It’s an unmistakable trend that’s drawing heightened attention to some of the largest and most secretive entities in the world. Many government leaders are seeking to lower planet-warming emissions, with nine of the 10 biggest economies staked to net-zero goals. At the same time, these opaque government-sponsored oil producers — insulated in most cases from both investors and environmentalists, and under little obligation to disclose climate data — are taking over the job of filling the millions of barrels consumed each day.

“We hear government officials and NOC officials say, ‘We look at the divestment of international oil companies from some projects as an opportunity for us to grow,’” said Patrick Heller, an adviser at the Natural Resource Governance Institute. “And I do think that’s potentially really risky.”

Some observers worry that campaigns by activists to have oil majors divest from fossil fuels could end up accelerating a shift to government owners who operate with less transparency and, occasionally, worse environmental records. Jason Bordoff, director of the Center on Global Energy Policy at Columbia University’s School of International and Public Affairs, argued in a recent essay that such efforts could result in “unintended consequences” without the necessary drop in demand.

For all the focus on companies like Exxon and Shell, the majors recently accounted for only 15% of the world’s supply of oil, according to the International Energy Agency. Some of them are set to see their production drop, too, in part due to selling off chunks of their existing businesses.

BP has spent the past two years pursuing divestment deals partly to help meet its net-zero goal, and next it plans to sell a stake in an Omani gas block to Thailand’s national energy firm for $2.6 billion. Shell, with its own pledge to zero-out emissions, recently said it would hand back leases to the Tunisian government instead of producing more oil from them. Such deals reach beyond oil and gas extraction: Mexico’s Pemex is set to buy a Texas refinery from Shell. (Pemex declined to comment.)

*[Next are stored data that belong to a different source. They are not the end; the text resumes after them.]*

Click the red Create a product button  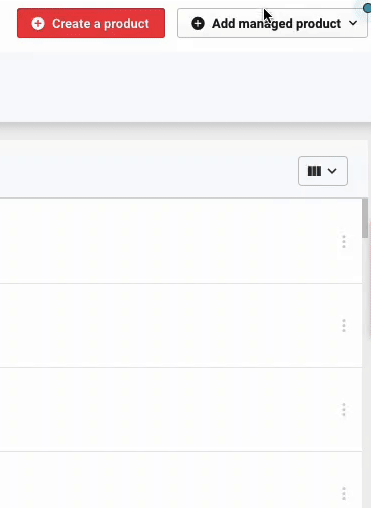click(x=91, y=23)
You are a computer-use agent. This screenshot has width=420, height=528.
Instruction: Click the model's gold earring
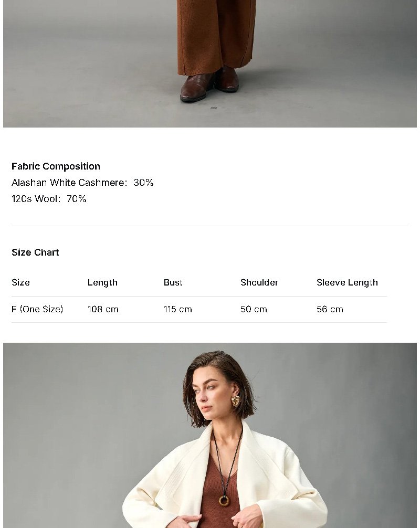pos(236,401)
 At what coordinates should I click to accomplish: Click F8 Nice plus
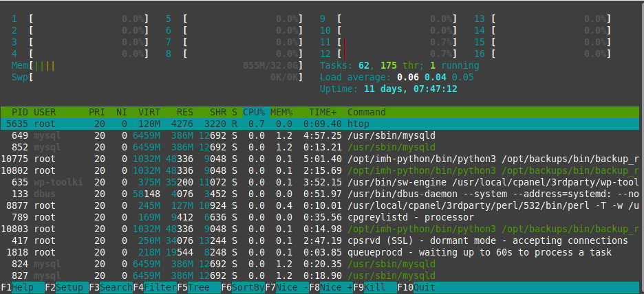[331, 287]
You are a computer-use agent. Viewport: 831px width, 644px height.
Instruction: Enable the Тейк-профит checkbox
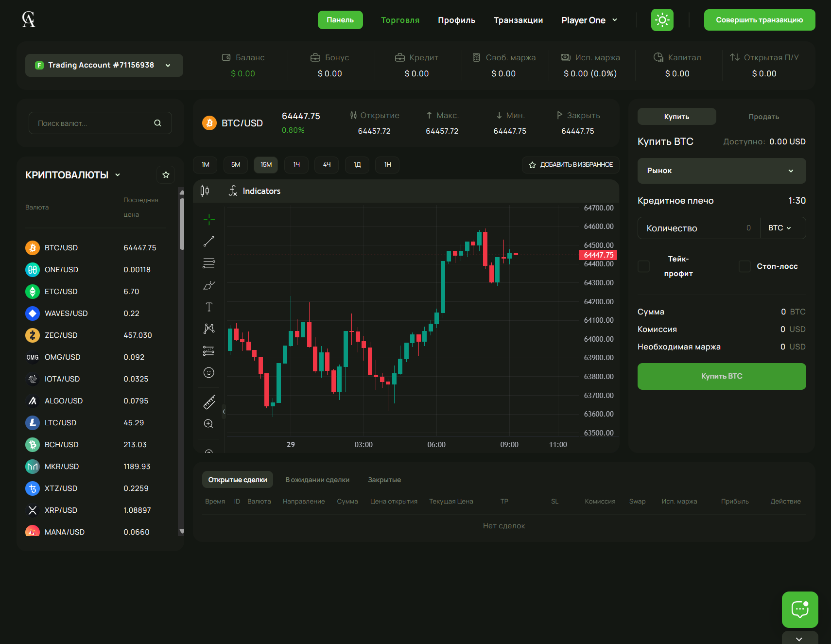(643, 266)
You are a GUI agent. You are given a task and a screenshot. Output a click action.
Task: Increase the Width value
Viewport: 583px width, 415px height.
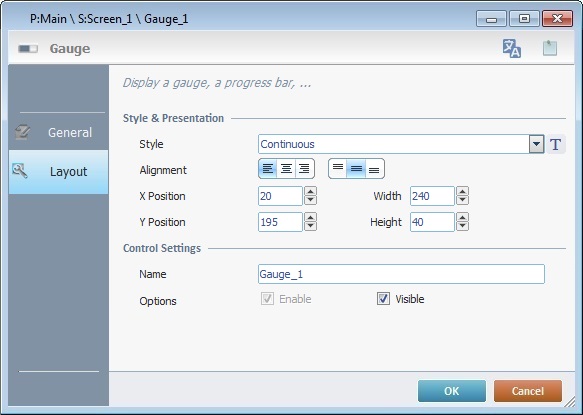tap(463, 192)
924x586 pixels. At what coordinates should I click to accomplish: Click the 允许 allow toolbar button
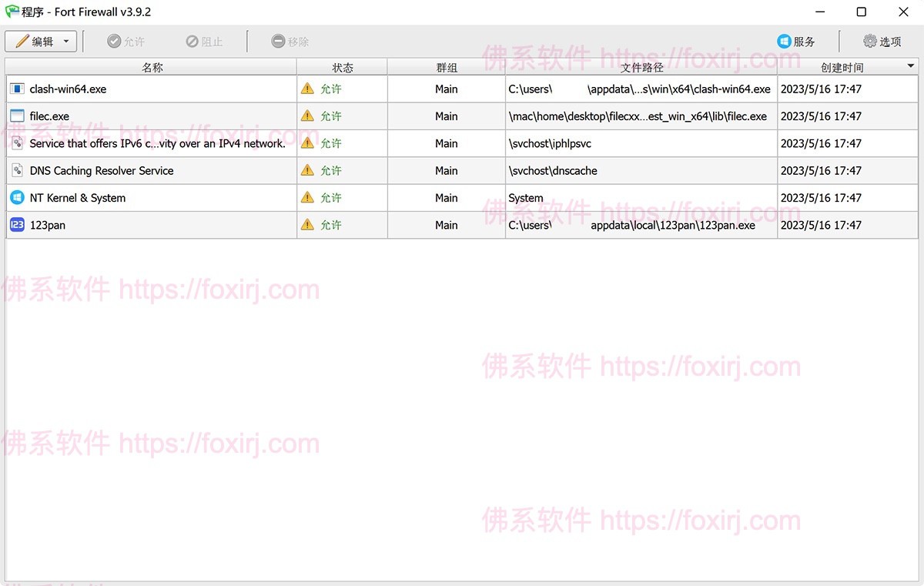pos(126,41)
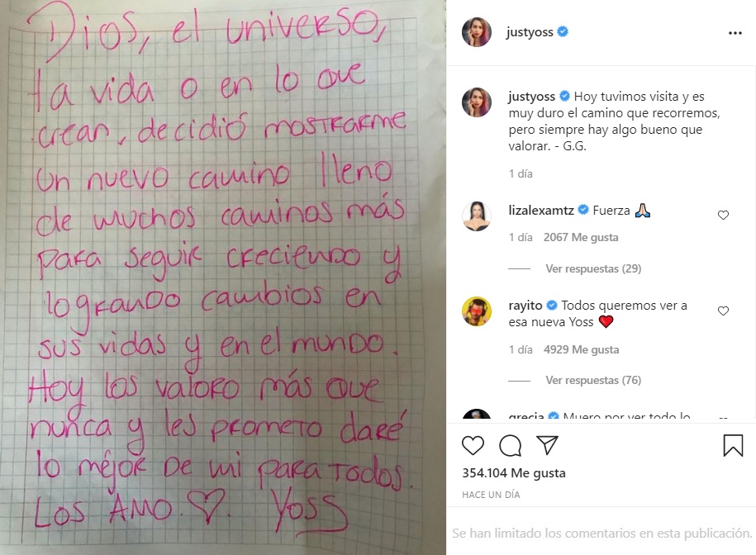
Task: Open the comment bubble icon
Action: (510, 445)
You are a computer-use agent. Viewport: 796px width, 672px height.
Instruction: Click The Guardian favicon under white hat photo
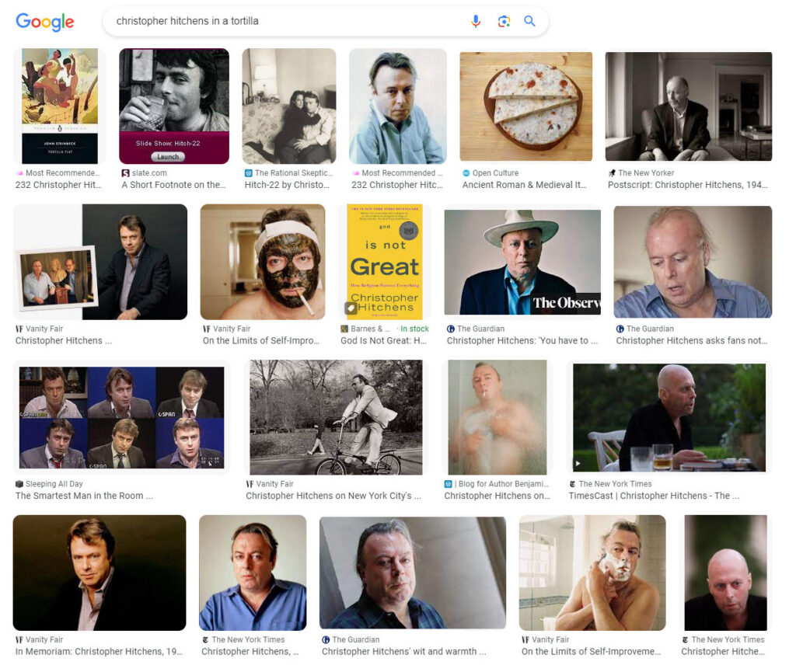(451, 329)
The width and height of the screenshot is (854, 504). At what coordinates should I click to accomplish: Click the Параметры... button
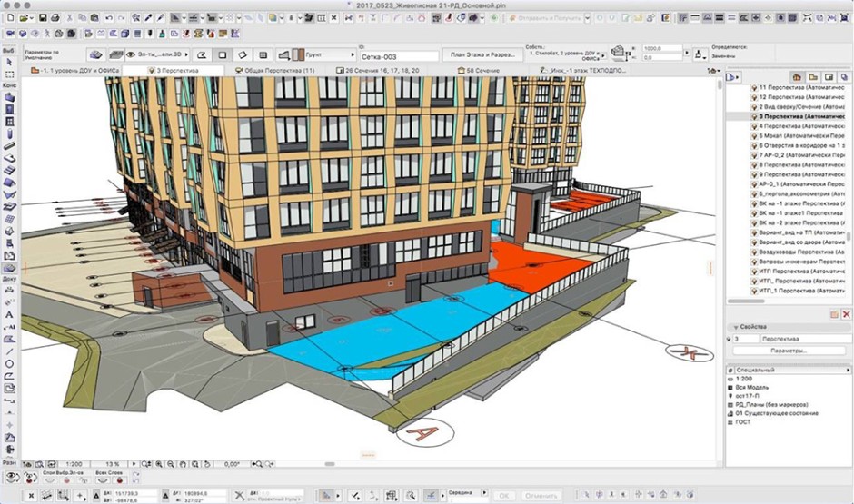pyautogui.click(x=787, y=351)
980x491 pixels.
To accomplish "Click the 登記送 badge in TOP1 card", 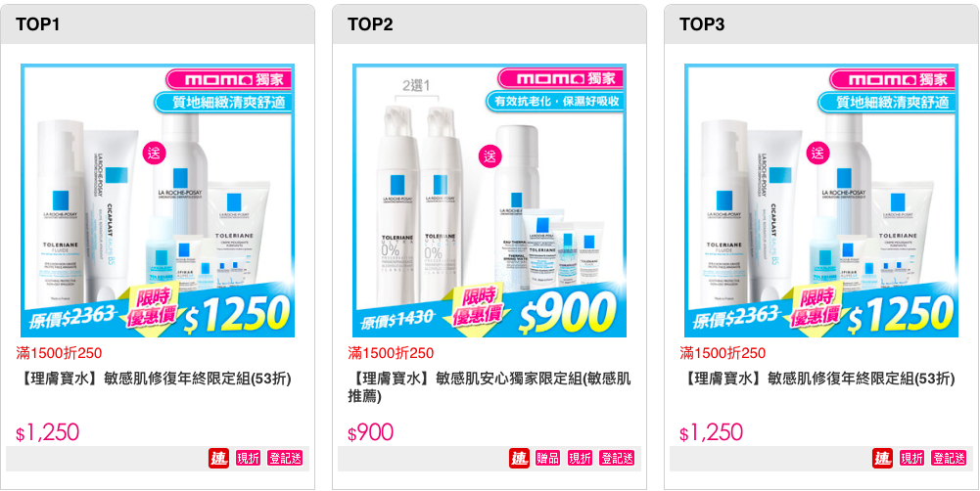I will tap(285, 459).
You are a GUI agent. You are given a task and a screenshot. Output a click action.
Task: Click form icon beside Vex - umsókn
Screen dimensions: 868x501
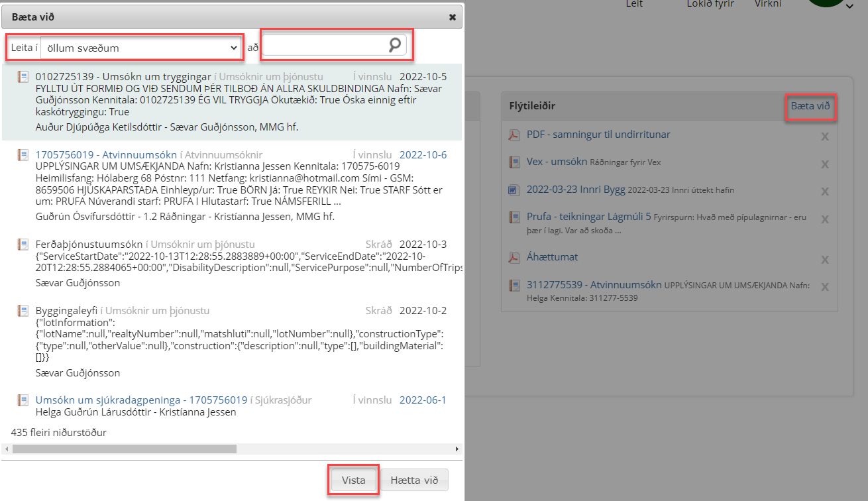tap(514, 162)
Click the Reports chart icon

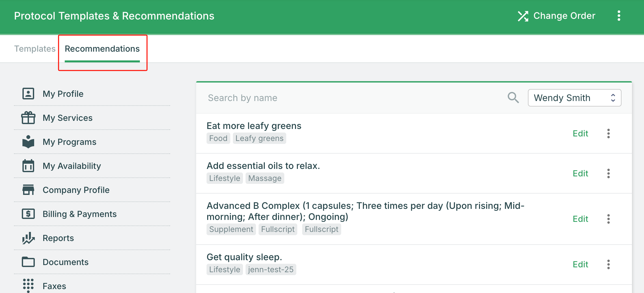point(28,238)

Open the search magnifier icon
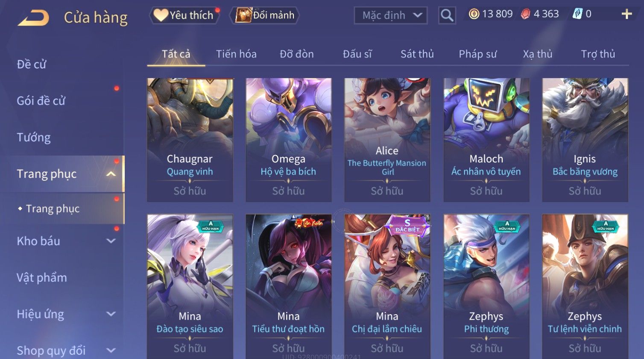[447, 15]
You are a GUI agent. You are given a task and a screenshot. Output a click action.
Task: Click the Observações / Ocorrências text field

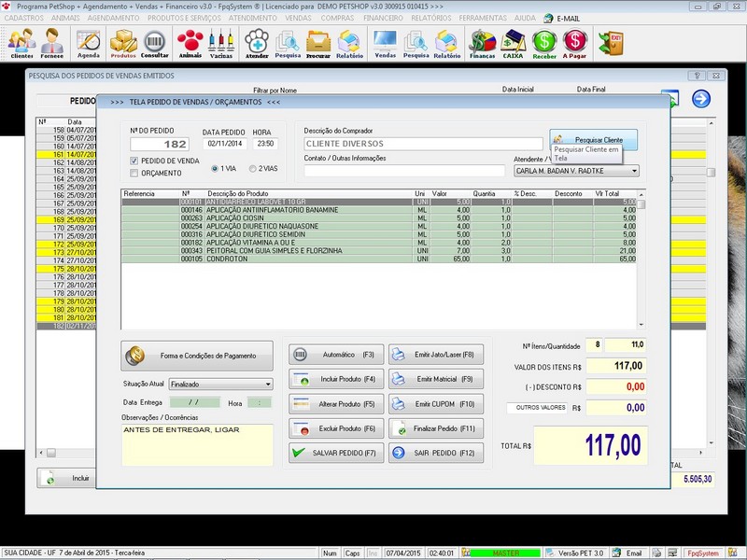[197, 444]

While state-sponsored oil companies vary greatly — from Norway’s climate-conscious Equinor to Russia’s Gazprom, a top three emitter for decades — overall NOCs make an outsized contribution to global emissions. Consider methane, a greenhouse gas that’s far more potent than carbon dioxide in the short term. Countries where state-owned entities dominate energy supply make up three-quarters of all methane emissions from oil and gas, according to the IEA. The vast majority of those methane emissions are attributable to just 15 countries, including Russia, Saudi Arabia and Iraq.

Pressure driving supermajors to shrink isn’t coming solely from climate activists. The IEA drew widespread attention last month when it released its first report laying out a roadmap for a global net-zero economy by 2050. In that scenario, demand for fossil fuels plummets and investment in new oil and gas fields needs to stop. Methane emissions from fossil fuel, meanwhile, would fall 75% by 2030.

In the near-term, the majors have “ample spare capacity,” Bordoff said in an email interview. “But if investment by the majors remains depressed and oil demand continues on its current trajectory, markets will tighten.” As oil prices rise, he sees state-owned or smaller, private players  stepping in to fill the gap. “A shift in production to major nationally owned companies — such as in Latin America or the Gulf or Russia — carries geopolitical supply risks,” Bordoff said, “while smaller independents have often demonstrated poorer safety and environmental practices.”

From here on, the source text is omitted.